The first thing to do is to establish the size of the square. If we assume that the L-triomino is made up of three unit squares, the diameter of the circle will be the hypotenuse of a triangle with base 5 units and height 3 units.

This diameter, and therefore also the side length of the square, is the square root of 34.

If we place an L-triomino in each corner, then tilt the square 45 degrees, how large a square can we fit in the remaining space?

The side of the whole square is sqrt(34), so the diagonal is sqrt(68). From this we need to take off twice the diagonal of a 1.5 x 1.5 square to find the side length of the inner square.

These combine to be sqrt(18). So sqrt(68)-sqrt(18) = 4.0036…

Just to be safe we need to confirm that the diagonal of the inner square doesn’t exceed the side length of the larger square, or else the corners will extend beyond the original square. This isn’t the case so we are safe to continue.

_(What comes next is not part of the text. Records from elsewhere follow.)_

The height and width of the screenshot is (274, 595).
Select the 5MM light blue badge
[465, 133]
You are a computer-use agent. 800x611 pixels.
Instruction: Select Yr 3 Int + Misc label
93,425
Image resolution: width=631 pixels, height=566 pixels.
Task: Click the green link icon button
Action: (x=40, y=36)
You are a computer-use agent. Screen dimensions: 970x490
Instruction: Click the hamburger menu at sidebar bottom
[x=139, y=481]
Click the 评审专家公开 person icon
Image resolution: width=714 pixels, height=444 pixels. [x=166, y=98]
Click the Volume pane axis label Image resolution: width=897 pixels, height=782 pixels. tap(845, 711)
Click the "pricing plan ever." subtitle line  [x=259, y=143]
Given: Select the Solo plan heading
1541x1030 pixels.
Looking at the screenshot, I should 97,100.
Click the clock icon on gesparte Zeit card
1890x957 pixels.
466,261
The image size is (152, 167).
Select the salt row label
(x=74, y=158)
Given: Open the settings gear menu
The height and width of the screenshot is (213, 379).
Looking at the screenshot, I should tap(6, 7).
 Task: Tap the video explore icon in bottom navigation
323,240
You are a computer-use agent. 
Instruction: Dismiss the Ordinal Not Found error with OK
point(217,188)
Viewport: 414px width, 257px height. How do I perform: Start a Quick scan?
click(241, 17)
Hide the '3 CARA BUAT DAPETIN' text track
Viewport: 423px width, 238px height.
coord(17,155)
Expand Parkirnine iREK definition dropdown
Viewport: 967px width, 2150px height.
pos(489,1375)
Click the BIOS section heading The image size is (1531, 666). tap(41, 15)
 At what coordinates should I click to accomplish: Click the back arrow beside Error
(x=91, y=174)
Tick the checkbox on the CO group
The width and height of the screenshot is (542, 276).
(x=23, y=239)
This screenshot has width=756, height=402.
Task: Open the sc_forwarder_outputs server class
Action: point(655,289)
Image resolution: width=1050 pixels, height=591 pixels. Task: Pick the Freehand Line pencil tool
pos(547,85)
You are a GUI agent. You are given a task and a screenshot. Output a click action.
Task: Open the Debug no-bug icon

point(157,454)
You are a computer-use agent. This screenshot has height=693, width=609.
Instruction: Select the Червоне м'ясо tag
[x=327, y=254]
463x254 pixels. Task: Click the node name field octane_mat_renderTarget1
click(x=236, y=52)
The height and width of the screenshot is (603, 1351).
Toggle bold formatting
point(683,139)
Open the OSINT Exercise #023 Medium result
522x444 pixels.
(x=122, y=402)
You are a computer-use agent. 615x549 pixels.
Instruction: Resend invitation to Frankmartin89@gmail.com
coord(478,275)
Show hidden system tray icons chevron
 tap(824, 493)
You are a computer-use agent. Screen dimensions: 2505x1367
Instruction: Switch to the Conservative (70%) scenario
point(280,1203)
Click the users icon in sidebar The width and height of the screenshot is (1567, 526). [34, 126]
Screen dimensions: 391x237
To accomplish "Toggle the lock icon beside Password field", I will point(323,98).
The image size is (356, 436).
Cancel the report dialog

How many L-triominoes can we fit in this 4x4 square? If we place one in each corner we have space for a fifth in the middle. Added to the four we already placed means that overall we can fit 9 L-triominoes in the square of area 34 square units.

Of course this doesn’t prove that 10 or 11 isn’t possible (more than 11 is impossible as the area of the triominoes would be greater than that of the square), but such a proof is a little more involved.